Secondly, with a morally chastised Congress for now, Modi’s electoral pitch on corruption and Vanshwaad over Vikaswaad with little economic progress to showcase could be electorally counterproductive.

Because Gujarat win masks seedings of deep national discontent which Modi as an astute commander would know better than his critics and necessitates a break from being a 24x7 chief-campaigner to becoming a 24x7 PM rooted in the capital to complete his half-finished revolution and prioritise economic revival.

The Modi paradox is that despite sub-optimal growth, his popularity ratings keep soaring, as did Vajpayee’s, when GDP growth languished at 5.8 per cent GDP with weak job creation, and only picked up in the final year of his governance.

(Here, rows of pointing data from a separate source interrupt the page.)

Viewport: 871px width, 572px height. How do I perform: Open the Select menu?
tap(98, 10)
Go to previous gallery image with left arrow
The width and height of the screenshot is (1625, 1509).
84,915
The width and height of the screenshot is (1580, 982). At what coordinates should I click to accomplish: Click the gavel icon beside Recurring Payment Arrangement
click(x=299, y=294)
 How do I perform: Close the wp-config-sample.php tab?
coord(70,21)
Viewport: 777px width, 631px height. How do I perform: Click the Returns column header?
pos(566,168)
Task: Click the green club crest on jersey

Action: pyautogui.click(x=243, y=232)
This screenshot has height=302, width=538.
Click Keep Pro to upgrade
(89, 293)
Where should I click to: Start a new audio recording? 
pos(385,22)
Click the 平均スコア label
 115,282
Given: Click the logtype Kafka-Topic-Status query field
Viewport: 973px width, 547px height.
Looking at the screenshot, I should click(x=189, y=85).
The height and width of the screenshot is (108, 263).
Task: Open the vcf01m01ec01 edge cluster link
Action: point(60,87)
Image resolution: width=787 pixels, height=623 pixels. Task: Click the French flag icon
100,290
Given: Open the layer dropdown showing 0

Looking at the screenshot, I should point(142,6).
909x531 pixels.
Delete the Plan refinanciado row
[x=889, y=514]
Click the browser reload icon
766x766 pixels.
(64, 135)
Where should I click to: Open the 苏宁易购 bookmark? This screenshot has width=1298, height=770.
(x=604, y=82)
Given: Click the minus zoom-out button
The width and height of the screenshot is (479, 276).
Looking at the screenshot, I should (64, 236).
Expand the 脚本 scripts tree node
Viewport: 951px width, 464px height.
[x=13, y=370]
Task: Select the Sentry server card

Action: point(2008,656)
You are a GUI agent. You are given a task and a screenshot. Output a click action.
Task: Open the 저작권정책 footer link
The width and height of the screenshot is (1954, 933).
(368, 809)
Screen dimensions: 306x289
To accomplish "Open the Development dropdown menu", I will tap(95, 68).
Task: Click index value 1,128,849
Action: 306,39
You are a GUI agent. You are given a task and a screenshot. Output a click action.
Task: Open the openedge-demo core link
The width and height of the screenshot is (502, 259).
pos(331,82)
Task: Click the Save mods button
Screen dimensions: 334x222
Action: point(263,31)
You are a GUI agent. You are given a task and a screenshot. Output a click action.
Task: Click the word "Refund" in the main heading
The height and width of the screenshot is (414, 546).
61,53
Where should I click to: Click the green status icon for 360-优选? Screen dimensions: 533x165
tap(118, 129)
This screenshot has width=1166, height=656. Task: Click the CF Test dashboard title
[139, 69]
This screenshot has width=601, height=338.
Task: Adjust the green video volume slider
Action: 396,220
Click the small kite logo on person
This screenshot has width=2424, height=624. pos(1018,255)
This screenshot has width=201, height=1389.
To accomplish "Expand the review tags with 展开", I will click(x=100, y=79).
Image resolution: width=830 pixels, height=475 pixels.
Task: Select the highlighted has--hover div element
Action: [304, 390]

Time is short, and "temporary hardships" must now give way to quantifiable gains for voters, instead of leaving it for fighting a defensive campaign in 2019. Because BJP deviated into emotional issues for the Gujarat elections instead of addressing voter-centric concerns, for example, the 64 per cent of the population who are the jobless youth unable to find employment in the organised or unorganised sector.

Just as the fault lines of Congress misgovernance paved the way for the rise of Modi, BJP’s under-governance could well return that favour to Congress by ceding vantage for the resurgence of another opportunistic coalition.